## Task brief
In the text below on beauty standards in India, what year did Reita Faria win the Miss World title?

*** Opening of Reading text ***

There are academic papers that say the definition of beauty changes over time and is influenced by social trends and cultural shifts, leading people to pursue treatments and procedures to meet a socio-cultural idea of good looks, or a behaviour that goes with beauty. In India, we have seen demure, desi-ghee-nourished movie heroines as well as tall and bold size zero types echoing Parisian supermodel standards.

Long before Rahul Gandhi raised the question, the issue got politicised in India of the 1990s, when the country turned out one Miss Universe—Sushmita Sen—and as many as four Miss World title winners within a decade—Aishwarya Rai, Diana Hayden, Yukta Mookhey and Priyanka Chopra.

Conspiracy theorists were quick to link it to the economic liberalisation that started in 1991 and India’s burgeoning population to claim that multinational cosmetic companies were out to woo the country’s consumers by propping up iconic role models.

No way, you could argue. Long before these winners, India was the original ‘Fair & Lovely’ country that offered a hot market for fairness creams. Any change brought about by the liberalisation programme could be called cosmetic in a philosophical sense. Besides, how does one explain Reita Faria winning the Miss World title in 1966? Manushi Chhillar came much later in 2017, showing that social trends are not as easy to prove as Newton’s laws of physics.

*** Close of Reading text ***
*** Opening of Information shown ***

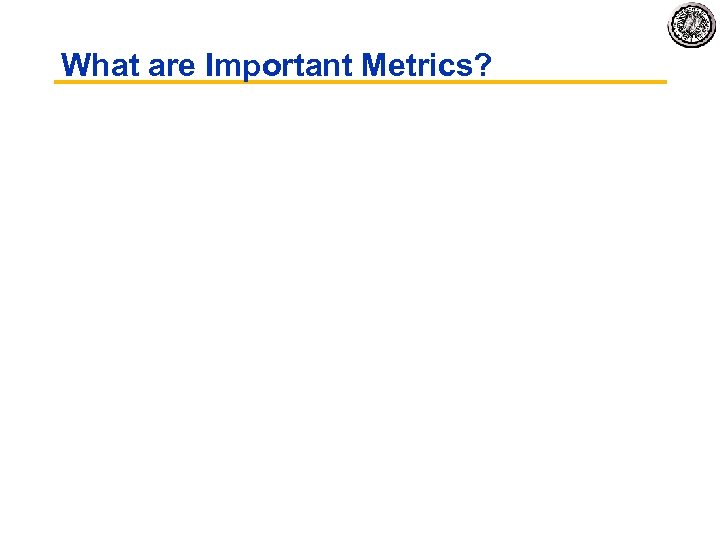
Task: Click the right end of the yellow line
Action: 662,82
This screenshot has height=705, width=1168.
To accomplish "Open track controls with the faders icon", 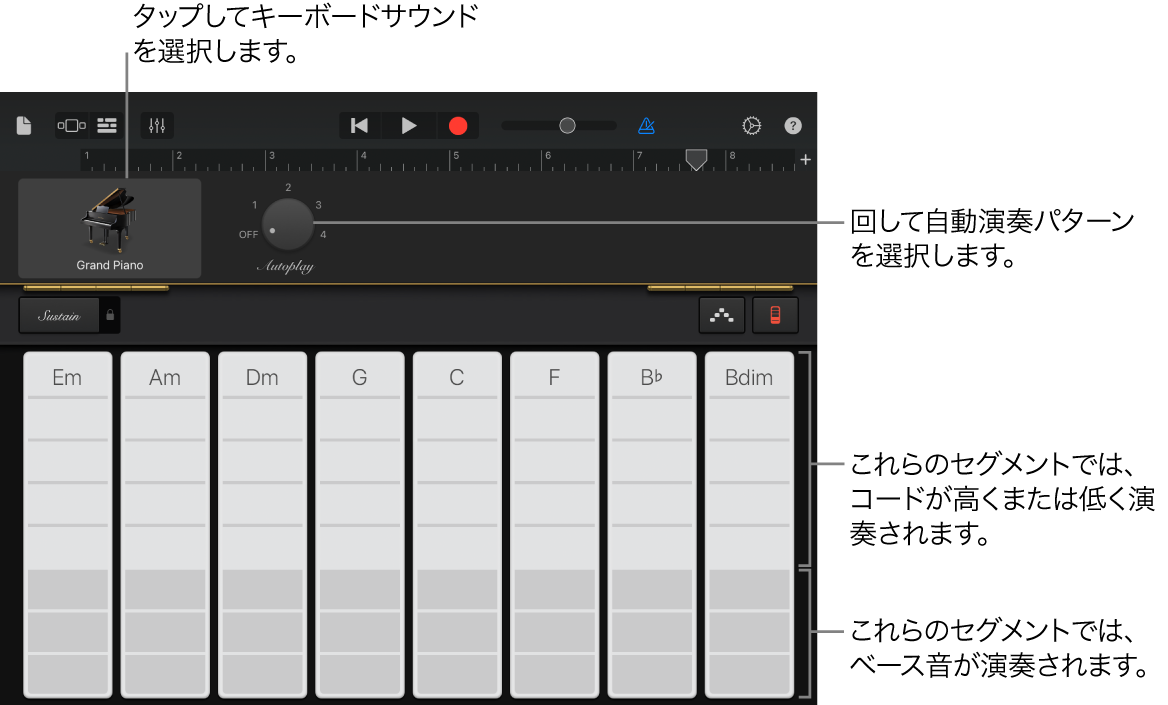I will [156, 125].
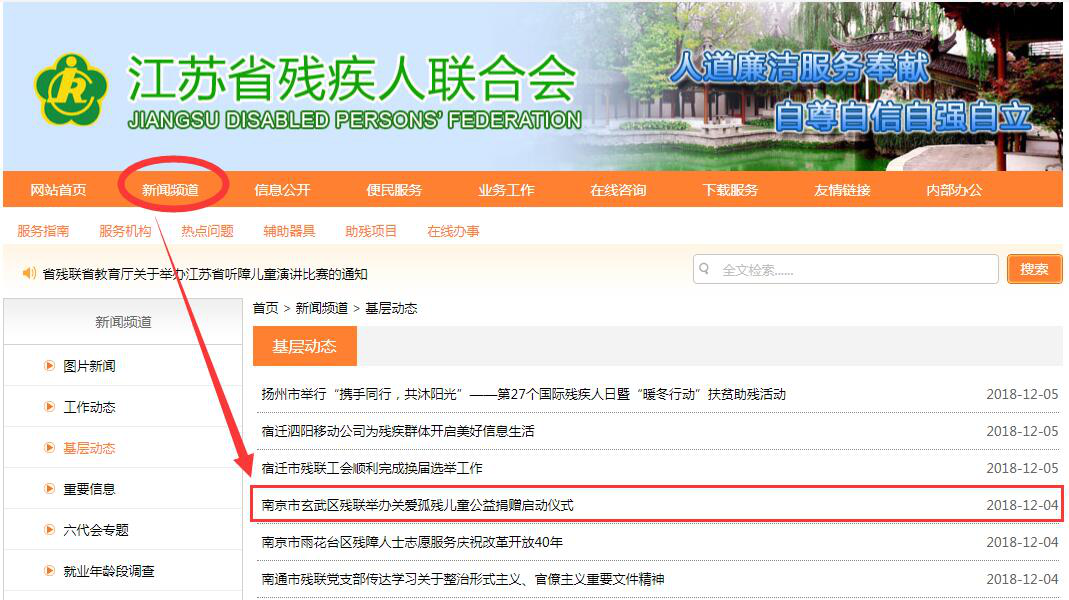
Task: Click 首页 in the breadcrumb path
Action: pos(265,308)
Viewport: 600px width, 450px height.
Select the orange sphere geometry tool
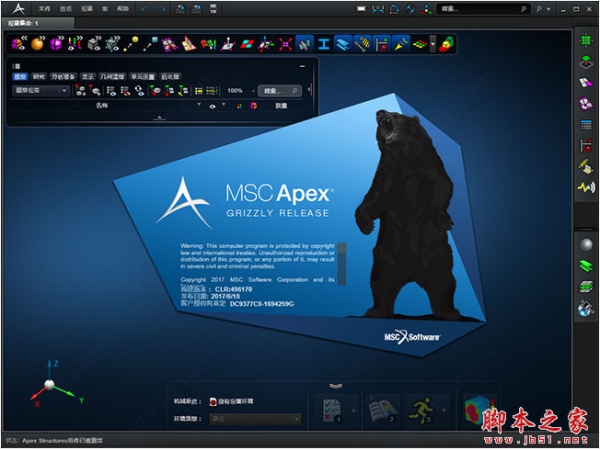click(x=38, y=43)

*** Close of Information shown ***

## Response to this exercise
1966